O procurador da República explica que «o nível de exclusão social de determinada população não pode ser medido em números absolutos de pessoas com baixos rendimentos financeiros, porque, quanto mais populoso um município, obviamente maior será o número de pessoas com baixa renda». Assim, «apesar de muitos pequenos municípios possuírem população – em sua quase totalidade –  extremamente marginalizada, jamais serão atendidos pela Defensoria Pública antes da implantação da unidade em grandes centros metropolitanos, e em grandes cidades, muito embora possuam um índice de exclusão social, na maior parte das vezes, muito superior a eles».

«Os critérios postos pela DPU podem até ser utilizados para se determinar o número de defensores federais a serem designados para uma e outra localidade, mas não para a instalação de suas unidades», conclui.

A ação ainda registra que, analisando-se o IDH de Manhuaçu em comparação com os 115 municípios que a antecedem prioritariamente no Plano de instalação de unidades da DPU, percebe-se que 81 municípios «possuem índices constitucionais piores, razão pela qual deveriam estar atrás dele em uma ordem de instalação minimamente consentânea com a Constituição da República». 

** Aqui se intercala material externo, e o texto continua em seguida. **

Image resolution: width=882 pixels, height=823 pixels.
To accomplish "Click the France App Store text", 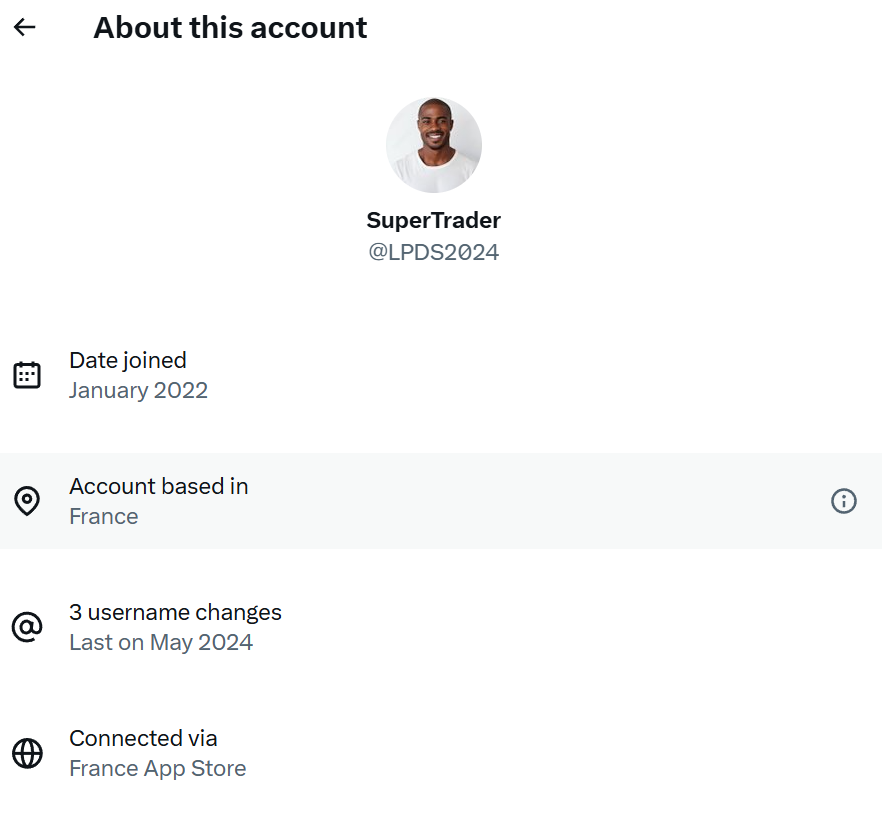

Segundo o MPF, «essa situação impõe às respectivas populações todas as consequências de não poderem contar com assistência jurídica integral, negando a uma parcela considerável da sociedade, notadamente a mais necessitada, o acesso à Justiça, requisito básico para a promoção de inúmeros outros direitos».

Emenda Constitucional – A Emenda Constitucional 80, publicada em 05 de junho de 2014, ao conferir à Defensoria Pública o status constitucional de função essencial à justiça, também estabeleceu prazo de oito anos para que a União, os Estados e o Distrito Federal criassem órgãos de atuação em todas as unidades jurisdicionais.

Para o MPF, «não se pode interpretar o prazo estabelecido pelo constituinte como uma moratória legal conferida aos poderes constituídos, para que cumpram o dever constitucional estabelecido pelo constituinte originário em 1988. A implementação da Defensoria Pública em cada unidade jurisdicional é juridicamente exigível desde já, tendo em vista que a omissão inconstitucional que assola a concretização do direito fundamental à assistência jurídica já é quase trintenária».

Por isso, o principal pedido da ação é para que a Justiça Federal condene a União a instalar uma unidade da DPU em Manhuaçu no prazo máximo de 12 meses.

Liminarmente, o MPF pede o atendimento itinerante (defensores federais que se desloquem até a cidade, pelo menos uma vez a cada 15 dias) e, não sendo possível o atendimento a nenhuma dessas opções, o bloqueio de valores nas contas da Defensoria Pública da União para custear os honorários advocatícios dos defensores dativos nomeados pelo juízo da vara federal de Manhuaçu.